Health experts have stressed both the vaccines’ safety and efficacy. They have noted that while the vaccines were developed with record-breaking speed, they were based on decades of prior research. Vaccines used in the U.S. have shown no signs of serious side effects in studies of tens of thousands of people. And with more than 26 million vaccinations administered in the U.S. alone so far, no red flags have been reported.
Tuskegee is not a complete outlier. A recent survey conducted by the communications firm Edelman revealed that as of November, only 59% of people in the U.S. were willing to get vaccinated within a year with just 33% happy to do so as soon as possible.
But skepticism seems to run deeper here.
When Alabama and the rest of the South were still segregated by race, government medical workers starting in 1932 withheld treatment for unsuspecting men infected with syphilis in Tuskegee and surrounding Macon County so physicians could track the disease. The study, which involved about 600 men, ended in 1972 only after it was revealed by The Associated Press.

■ ■ ■

* **EXERCISE A**
Answer these from the text on vaccines and Tuskegee:
(i) How many vaccinations had been administered in the U.S. so far?
(ii) According to the Edelman survey, what percentage of people in the U.S. were willing to get vaccinated within a year as of November?
(iii) About how many men did the study in Tuskegee and Macon County involve?
* **EXERCISE B**
From the text on vaccines and Tuskegee, quote the stretch that begins with the words containing "Health experts have" and ends with "run deeper here.".

■ ■ ■

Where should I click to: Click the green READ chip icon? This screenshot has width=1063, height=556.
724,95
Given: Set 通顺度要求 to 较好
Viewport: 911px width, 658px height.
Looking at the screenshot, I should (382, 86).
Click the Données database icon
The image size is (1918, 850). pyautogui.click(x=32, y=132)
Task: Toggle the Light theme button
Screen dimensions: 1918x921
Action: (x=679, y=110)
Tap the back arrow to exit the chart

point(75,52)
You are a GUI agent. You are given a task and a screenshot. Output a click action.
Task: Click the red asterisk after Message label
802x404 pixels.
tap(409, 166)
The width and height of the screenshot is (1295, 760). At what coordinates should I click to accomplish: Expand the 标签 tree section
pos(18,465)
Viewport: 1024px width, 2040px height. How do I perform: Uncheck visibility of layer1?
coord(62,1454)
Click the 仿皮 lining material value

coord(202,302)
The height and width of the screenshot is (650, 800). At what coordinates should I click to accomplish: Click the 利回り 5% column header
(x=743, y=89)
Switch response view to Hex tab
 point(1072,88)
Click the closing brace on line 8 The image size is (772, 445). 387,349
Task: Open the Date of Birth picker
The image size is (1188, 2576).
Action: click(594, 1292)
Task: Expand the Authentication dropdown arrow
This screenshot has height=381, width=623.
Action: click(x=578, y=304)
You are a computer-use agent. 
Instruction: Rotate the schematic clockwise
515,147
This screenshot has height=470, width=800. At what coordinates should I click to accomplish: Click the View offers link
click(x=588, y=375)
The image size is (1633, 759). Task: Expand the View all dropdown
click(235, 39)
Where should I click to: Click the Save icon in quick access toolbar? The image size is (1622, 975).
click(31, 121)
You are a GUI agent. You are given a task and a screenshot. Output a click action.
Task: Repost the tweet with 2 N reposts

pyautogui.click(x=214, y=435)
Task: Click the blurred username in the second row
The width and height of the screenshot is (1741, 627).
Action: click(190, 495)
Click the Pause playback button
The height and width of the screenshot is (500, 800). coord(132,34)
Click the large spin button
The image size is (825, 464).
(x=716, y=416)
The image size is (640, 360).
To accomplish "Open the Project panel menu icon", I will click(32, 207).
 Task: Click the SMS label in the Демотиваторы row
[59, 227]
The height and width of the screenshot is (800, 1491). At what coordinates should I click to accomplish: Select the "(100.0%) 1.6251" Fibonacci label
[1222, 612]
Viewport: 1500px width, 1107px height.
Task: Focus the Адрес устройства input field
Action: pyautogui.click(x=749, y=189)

■ ■ ■

* **YOUR RESPONSE A**
(i) More than 26 million
(ii) 59%
(iii) About 600

* **YOUR RESPONSE B**
Health experts have stressed both the vaccines’ safety and efficacy. They have noted that while the vaccines were developed with record-breaking speed, they were based on decades of prior research. Vaccines used in the U.S. have shown no signs of serious side effects in studies of tens of thousands of people. And with more than 26 million vaccinations administered in the U.S. alone so far, no red flags have been reported.
Tuskegee is not a complete outlier. A recent survey conducted by the communications firm Edelman revealed that as of November, only 59% of people in the U.S. were willing to get vaccinated within a year with just 33% happy to do so as soon as possible.
But skepticism seems to run deeper here.